_Exercise prompt:_
Take the records below and retype them line by line, from the first line through the one containing "Click the left arrow beside Back"; stop there.

Collected data
=== Begin Enclosure ===

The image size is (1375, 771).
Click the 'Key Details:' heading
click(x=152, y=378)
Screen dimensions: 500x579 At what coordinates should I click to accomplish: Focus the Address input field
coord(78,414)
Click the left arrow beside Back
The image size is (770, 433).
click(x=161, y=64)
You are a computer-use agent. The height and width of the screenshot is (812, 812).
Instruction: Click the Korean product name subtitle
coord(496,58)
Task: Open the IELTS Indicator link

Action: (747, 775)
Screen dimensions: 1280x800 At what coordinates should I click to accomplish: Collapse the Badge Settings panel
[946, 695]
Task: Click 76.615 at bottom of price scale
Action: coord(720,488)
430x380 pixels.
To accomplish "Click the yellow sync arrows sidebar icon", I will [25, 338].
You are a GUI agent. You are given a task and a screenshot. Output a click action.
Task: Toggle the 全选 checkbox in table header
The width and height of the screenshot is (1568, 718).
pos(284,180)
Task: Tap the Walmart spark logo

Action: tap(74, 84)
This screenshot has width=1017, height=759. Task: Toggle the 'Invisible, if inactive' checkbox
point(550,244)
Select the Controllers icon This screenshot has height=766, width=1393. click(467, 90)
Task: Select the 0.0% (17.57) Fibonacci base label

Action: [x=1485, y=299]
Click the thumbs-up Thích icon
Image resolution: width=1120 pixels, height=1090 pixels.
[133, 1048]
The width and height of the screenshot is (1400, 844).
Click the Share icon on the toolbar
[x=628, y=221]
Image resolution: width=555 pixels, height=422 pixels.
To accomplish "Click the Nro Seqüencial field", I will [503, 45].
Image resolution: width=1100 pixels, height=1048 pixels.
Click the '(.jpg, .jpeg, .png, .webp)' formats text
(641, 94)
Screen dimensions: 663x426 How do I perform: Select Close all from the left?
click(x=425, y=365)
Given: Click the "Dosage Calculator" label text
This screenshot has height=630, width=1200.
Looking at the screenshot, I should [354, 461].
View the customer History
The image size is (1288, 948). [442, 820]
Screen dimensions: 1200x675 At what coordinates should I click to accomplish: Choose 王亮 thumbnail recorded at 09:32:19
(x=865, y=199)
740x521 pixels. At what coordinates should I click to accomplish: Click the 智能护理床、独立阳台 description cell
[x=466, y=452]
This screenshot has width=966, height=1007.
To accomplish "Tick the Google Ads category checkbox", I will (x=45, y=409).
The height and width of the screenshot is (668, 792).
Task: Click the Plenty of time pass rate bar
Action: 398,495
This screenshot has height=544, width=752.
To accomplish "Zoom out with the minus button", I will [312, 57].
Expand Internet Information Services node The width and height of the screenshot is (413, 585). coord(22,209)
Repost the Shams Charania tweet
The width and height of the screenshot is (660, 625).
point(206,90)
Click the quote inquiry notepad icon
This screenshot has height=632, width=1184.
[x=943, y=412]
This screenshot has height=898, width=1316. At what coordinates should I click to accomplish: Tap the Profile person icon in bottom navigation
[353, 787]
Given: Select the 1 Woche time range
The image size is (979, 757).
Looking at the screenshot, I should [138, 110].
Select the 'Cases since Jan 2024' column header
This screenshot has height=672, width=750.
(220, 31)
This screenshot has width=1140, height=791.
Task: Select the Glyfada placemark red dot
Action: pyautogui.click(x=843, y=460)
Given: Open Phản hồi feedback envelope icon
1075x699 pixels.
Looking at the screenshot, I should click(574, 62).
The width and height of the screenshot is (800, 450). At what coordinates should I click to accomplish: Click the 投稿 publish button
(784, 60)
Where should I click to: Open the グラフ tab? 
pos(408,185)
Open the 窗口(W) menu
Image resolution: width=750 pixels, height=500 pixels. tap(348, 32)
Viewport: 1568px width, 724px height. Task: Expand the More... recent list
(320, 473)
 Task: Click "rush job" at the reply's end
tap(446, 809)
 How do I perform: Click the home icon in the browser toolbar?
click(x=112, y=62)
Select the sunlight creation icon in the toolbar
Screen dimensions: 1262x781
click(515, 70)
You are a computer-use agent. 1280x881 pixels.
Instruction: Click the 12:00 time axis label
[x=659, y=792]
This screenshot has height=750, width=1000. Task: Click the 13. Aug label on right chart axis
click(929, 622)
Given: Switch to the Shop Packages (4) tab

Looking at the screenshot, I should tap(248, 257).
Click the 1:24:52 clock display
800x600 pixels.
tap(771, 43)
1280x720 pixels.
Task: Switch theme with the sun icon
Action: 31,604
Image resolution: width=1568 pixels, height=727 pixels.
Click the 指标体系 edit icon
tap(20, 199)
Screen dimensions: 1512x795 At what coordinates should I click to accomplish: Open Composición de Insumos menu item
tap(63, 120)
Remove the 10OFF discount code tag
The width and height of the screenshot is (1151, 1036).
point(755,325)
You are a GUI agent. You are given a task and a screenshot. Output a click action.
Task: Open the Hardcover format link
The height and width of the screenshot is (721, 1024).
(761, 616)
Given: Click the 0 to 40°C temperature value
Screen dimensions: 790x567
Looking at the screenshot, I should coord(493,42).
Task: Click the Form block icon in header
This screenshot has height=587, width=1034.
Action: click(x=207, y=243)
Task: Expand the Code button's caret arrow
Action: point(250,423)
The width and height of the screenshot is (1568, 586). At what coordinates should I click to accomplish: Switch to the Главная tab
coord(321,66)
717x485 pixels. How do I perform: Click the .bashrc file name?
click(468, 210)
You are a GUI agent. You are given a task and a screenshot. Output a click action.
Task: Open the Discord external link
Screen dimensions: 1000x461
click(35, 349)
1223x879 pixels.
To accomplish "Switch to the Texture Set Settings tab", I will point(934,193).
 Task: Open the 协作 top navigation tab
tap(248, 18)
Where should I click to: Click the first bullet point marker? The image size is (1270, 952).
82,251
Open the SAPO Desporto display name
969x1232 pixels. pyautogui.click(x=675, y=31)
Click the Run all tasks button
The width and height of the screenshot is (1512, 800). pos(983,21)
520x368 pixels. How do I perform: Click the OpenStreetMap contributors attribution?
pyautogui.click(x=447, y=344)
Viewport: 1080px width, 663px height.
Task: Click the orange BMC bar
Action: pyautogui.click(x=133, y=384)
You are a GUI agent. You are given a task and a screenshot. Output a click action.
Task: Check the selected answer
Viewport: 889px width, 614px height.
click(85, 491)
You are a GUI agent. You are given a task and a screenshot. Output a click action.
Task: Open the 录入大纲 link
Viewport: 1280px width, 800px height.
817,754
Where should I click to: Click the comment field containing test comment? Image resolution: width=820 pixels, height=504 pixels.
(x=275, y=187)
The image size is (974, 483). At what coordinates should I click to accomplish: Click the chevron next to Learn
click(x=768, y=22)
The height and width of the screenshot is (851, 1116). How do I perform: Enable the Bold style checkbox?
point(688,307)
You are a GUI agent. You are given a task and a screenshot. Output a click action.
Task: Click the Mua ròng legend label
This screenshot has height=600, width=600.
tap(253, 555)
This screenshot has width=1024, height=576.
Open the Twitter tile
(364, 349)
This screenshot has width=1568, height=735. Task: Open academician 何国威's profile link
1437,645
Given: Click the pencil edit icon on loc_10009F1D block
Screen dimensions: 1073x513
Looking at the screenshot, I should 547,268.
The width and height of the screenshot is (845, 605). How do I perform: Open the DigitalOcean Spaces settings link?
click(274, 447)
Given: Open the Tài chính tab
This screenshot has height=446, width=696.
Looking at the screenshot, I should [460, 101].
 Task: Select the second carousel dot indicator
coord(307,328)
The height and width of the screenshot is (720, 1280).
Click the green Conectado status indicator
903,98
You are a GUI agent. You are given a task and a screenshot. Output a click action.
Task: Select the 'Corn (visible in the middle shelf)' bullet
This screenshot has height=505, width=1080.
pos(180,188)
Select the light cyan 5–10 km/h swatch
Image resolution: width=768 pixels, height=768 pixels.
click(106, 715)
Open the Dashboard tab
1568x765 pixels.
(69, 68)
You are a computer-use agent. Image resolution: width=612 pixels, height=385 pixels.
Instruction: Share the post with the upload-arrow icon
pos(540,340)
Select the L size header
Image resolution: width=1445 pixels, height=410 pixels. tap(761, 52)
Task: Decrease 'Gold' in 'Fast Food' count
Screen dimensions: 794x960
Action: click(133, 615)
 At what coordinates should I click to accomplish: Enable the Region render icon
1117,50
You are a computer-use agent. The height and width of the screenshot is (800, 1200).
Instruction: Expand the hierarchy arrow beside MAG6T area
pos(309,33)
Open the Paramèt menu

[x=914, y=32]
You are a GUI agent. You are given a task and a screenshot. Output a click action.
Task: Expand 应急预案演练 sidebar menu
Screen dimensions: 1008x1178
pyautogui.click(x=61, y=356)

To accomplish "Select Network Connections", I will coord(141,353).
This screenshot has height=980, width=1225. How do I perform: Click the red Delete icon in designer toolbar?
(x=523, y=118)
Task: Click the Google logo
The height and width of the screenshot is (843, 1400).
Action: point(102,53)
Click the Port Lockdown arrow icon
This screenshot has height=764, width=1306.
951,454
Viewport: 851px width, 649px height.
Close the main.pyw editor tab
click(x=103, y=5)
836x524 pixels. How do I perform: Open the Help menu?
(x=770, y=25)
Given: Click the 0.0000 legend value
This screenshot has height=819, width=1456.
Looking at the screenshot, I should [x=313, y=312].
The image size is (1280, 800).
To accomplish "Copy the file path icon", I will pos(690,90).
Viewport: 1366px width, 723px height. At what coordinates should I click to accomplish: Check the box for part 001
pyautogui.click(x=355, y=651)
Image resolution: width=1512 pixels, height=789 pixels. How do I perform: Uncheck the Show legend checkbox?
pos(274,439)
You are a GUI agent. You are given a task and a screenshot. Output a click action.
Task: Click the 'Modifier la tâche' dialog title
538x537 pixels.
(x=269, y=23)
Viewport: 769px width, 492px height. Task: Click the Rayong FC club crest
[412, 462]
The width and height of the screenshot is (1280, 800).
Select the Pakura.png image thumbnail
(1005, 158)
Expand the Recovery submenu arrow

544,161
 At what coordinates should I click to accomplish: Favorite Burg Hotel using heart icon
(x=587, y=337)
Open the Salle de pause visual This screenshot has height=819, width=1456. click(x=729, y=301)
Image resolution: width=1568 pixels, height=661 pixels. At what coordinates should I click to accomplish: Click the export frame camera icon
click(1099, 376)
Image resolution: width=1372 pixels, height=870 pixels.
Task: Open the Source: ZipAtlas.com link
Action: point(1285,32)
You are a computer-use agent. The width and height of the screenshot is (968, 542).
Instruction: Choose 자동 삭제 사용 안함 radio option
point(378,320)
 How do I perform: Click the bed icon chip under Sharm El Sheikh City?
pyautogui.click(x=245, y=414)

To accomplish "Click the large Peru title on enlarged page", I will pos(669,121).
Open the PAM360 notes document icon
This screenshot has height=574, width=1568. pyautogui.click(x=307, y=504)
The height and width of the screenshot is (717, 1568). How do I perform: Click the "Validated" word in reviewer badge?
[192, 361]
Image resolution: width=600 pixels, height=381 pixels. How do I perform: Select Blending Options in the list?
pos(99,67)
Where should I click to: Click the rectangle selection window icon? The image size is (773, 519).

=== End Enclosure ===

_Task output:_
The image size is (1375, 771).
Click the 'Key Details:' heading
click(x=152, y=378)
Screen dimensions: 500x579 At what coordinates should I click to accomplish: Focus the Address input field
coord(78,414)
Click the left arrow beside Back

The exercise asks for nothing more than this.